SHORT TASK | Return the full post about learning multiplication tables below, reproducing it word for word.

22 Mar 2010

Talking of numbers

My maths teacher used to try and make the learning of multiplication tables into a competition. Each morning he would point to a random fact written on the blackboard, and we were to see how many of the following problems we could complete before he called 'time'.

The process did two things for me. Firstly it made me wonder why none of the other kids realised that all you needed to do was find where you'd written this answer most recently and then copy all the answers that followed straight into your maths book. Secondly it made me into an incredibly fast writer.

I invariably used to win maths drill - but I never learned my tables. To this day I skip-count my 7s and 8s instead of knowing the answers by heart, because despite spending 15 minutes every school-day doing exercises like the one I've just described, I couldn't see the reason for knowing this stuff and so I didn't bother to learn it.

Nowadays there are proponents for and against rote learning of maths facts. Relaxed types say that you'll learn them by using them. They're probably right. My 7s and 8s are better now that I'm teaching them to Jemimah then they've ever been before (and can I remind you that I did University maths?). More formalised classical educators say that rote learning works and committing stuff to memory works better when you're younger so why not begin teaching maths facts to your four year old? They're probably right as well. We've had lots of success with early rote memorisation in our homeschool.

Entries for locating described items |
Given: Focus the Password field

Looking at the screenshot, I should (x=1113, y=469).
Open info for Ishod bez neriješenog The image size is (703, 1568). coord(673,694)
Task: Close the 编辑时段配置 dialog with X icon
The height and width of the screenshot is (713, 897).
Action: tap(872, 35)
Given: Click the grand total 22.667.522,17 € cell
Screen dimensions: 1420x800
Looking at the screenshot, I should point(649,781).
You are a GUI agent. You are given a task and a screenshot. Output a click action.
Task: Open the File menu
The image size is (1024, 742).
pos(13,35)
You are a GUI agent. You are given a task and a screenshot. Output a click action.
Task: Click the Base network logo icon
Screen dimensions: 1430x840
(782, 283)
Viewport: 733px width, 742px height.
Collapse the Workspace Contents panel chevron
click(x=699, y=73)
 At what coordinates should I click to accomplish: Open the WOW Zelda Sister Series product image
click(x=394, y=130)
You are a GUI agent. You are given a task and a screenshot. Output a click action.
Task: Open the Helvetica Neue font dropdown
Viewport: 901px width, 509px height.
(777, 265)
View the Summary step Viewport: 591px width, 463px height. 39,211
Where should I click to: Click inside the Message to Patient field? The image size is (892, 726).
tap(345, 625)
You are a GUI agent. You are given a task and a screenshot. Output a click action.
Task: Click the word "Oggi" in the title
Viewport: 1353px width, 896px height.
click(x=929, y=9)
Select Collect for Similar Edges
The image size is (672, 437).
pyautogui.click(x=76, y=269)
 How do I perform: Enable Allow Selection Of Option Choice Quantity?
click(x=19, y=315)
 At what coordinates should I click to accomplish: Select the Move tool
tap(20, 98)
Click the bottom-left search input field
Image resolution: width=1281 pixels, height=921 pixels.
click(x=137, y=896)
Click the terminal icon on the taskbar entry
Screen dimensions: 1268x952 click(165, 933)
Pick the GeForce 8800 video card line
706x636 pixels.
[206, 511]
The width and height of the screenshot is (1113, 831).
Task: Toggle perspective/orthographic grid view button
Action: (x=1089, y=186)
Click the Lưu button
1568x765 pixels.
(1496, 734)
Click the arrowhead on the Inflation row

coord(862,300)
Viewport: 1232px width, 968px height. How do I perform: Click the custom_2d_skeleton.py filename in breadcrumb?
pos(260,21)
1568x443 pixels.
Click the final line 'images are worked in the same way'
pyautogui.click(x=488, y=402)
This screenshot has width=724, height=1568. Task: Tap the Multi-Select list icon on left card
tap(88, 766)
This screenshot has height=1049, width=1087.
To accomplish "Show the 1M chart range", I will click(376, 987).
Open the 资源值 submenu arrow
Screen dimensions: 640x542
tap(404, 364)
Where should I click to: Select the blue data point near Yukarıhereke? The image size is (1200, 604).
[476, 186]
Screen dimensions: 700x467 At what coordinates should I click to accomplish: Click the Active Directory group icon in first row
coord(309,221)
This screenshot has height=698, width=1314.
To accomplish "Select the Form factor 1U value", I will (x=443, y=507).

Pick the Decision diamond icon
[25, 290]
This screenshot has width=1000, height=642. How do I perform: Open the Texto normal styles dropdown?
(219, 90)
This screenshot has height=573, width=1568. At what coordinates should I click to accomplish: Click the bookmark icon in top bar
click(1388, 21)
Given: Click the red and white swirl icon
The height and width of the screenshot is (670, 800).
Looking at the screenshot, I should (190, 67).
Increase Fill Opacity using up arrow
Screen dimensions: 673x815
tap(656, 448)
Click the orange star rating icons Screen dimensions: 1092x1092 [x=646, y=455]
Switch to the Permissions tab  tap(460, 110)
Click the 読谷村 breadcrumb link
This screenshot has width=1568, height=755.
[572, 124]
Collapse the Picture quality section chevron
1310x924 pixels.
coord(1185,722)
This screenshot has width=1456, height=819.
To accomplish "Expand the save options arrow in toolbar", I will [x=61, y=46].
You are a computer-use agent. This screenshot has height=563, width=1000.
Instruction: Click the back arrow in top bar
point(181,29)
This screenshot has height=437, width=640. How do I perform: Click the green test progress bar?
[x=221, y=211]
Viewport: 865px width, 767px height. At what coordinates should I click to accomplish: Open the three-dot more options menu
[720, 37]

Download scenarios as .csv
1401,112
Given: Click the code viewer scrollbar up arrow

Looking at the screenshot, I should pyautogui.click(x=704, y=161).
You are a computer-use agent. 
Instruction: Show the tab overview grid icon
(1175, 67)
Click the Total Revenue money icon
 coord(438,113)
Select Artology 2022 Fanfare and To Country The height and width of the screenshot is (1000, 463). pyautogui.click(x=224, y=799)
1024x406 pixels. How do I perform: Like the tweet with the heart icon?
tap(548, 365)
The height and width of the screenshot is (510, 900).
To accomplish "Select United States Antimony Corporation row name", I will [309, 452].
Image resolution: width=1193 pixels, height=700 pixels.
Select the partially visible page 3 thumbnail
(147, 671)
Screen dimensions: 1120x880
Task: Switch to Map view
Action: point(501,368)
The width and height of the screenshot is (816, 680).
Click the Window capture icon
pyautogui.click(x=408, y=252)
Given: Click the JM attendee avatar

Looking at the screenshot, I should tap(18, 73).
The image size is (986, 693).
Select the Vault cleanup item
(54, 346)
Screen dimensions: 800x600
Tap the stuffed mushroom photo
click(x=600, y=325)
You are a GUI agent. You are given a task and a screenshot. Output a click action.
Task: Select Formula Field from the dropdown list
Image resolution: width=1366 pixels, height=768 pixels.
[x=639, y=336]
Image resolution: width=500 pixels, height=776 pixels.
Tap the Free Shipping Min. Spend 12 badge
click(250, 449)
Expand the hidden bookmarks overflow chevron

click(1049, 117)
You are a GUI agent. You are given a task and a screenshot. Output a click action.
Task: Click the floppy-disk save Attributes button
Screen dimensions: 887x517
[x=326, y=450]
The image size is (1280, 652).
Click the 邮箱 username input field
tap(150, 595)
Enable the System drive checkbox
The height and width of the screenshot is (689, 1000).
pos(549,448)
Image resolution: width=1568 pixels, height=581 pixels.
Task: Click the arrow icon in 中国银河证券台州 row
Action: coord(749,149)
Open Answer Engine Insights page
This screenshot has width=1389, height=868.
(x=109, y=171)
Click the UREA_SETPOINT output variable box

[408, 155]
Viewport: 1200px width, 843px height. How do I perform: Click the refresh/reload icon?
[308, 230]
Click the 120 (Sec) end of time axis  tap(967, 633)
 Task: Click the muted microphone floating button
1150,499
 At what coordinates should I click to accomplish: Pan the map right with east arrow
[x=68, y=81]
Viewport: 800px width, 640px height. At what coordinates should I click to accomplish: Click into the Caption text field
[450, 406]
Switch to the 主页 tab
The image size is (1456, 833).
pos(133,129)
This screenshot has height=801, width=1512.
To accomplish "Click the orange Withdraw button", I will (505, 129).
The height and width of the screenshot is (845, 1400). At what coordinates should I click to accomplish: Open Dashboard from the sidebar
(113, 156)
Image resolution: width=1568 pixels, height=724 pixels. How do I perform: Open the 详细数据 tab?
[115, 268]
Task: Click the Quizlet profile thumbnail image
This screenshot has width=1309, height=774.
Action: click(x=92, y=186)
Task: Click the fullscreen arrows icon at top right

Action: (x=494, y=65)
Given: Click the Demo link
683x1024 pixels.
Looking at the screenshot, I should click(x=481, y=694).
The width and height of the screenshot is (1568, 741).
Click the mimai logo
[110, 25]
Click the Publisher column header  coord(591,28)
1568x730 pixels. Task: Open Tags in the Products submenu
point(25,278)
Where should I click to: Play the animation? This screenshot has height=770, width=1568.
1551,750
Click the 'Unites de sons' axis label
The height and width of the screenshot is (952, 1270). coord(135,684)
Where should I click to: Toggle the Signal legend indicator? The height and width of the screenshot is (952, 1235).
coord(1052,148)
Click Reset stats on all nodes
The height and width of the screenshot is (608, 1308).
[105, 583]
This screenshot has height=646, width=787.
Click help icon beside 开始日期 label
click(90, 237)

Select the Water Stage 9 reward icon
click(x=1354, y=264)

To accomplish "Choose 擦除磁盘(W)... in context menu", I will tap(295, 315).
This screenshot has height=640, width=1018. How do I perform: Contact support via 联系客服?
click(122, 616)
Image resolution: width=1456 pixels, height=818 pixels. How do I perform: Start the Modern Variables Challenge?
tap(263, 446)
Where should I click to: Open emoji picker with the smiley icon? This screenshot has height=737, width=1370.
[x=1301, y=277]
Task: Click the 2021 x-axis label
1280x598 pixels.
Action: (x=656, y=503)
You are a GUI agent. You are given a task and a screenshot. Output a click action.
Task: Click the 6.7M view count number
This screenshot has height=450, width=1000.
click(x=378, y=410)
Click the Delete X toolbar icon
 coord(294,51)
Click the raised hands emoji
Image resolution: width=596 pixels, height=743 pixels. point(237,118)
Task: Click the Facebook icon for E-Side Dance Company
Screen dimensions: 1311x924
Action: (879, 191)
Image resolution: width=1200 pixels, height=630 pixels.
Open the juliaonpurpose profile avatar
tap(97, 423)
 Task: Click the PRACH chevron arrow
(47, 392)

EXERCISE SOLUTION |
22 Mar 2010

Talking of numbers

My maths teacher used to try and make the learning of multiplication tables into a competition. Each morning he would point to a random fact written on the blackboard, and we were to see how many of the following problems we could complete before he called 'time'.

The process did two things for me. Firstly it made me wonder why none of the other kids realised that all you needed to do was find where you'd written this answer most recently and then copy all the answers that followed straight into your maths book. Secondly it made me into an incredibly fast writer.

I invariably used to win maths drill - but I never learned my tables. To this day I skip-count my 7s and 8s instead of knowing the answers by heart, because despite spending 15 minutes every school-day doing exercises like the one I've just described, I couldn't see the reason for knowing this stuff and so I didn't bother to learn it.

Nowadays there are proponents for and against rote learning of maths facts. Relaxed types say that you'll learn them by using them. They're probably right. My 7s and 8s are better now that I'm teaching them to Jemimah then they've ever been before (and can I remind you that I did University maths?). More formalised classical educators say that rote learning works and committing stuff to memory works better when you're younger so why not begin teaching maths facts to your four year old? They're probably right as well. We've had lots of success with early rote memorisation in our homeschool.